Element and text location data
------------------------

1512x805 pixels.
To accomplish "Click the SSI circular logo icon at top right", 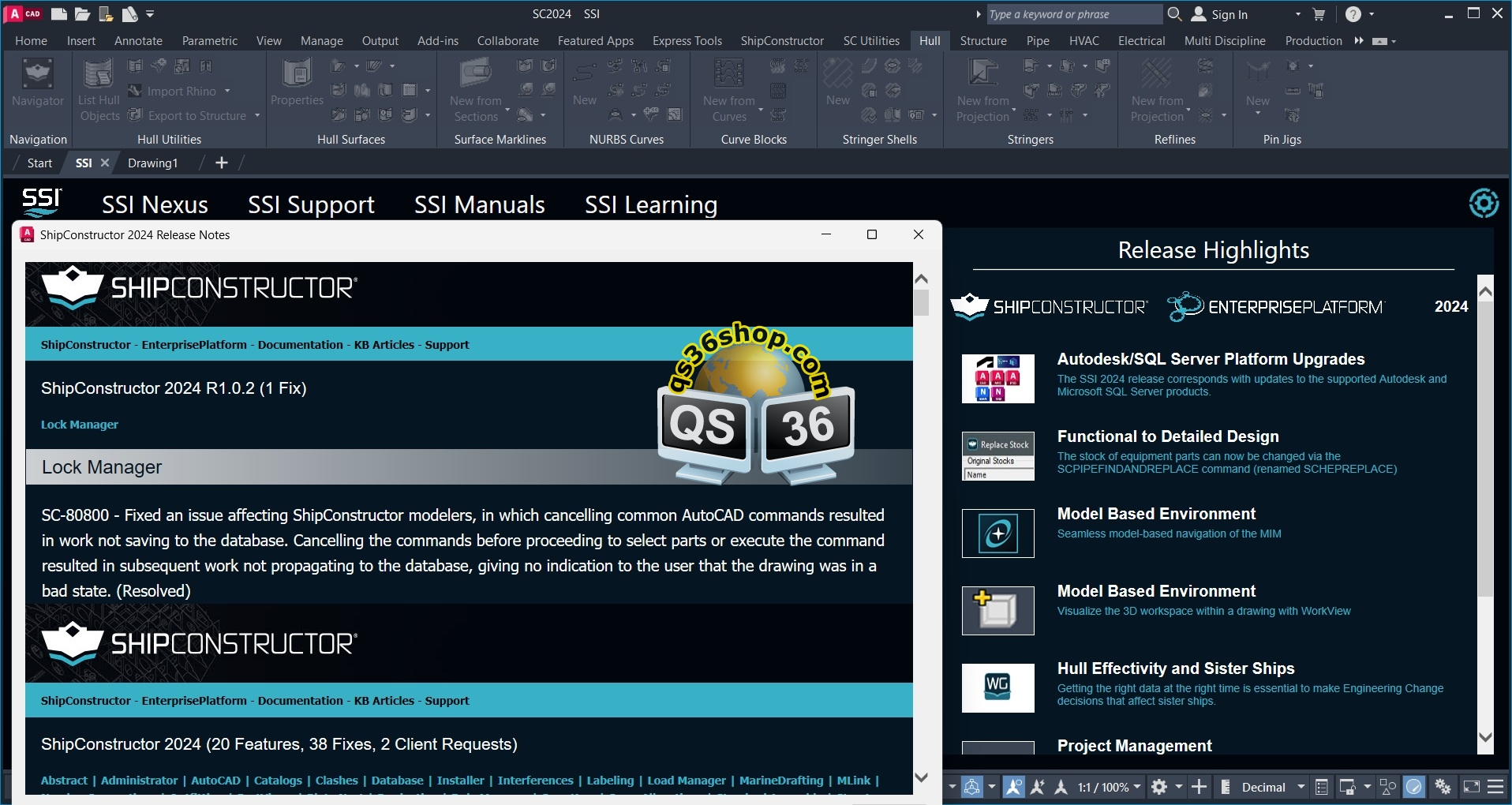I will point(1484,204).
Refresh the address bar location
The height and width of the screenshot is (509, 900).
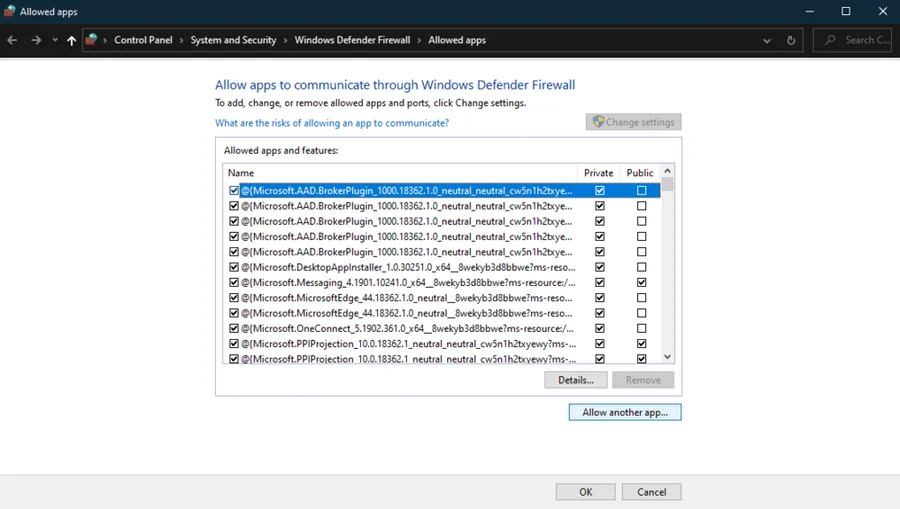[x=791, y=40]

------------------------

### Aim of the exercise:
Copy the records from the line with "Refresh the address bar location" through the end of the records, keeping the requests unchanged and raising every coordinate in the answers by 146. Leave the pictures out.

### Exercise result:
Refresh the address bar location
The height and width of the screenshot is (509, 900).
[x=937, y=186]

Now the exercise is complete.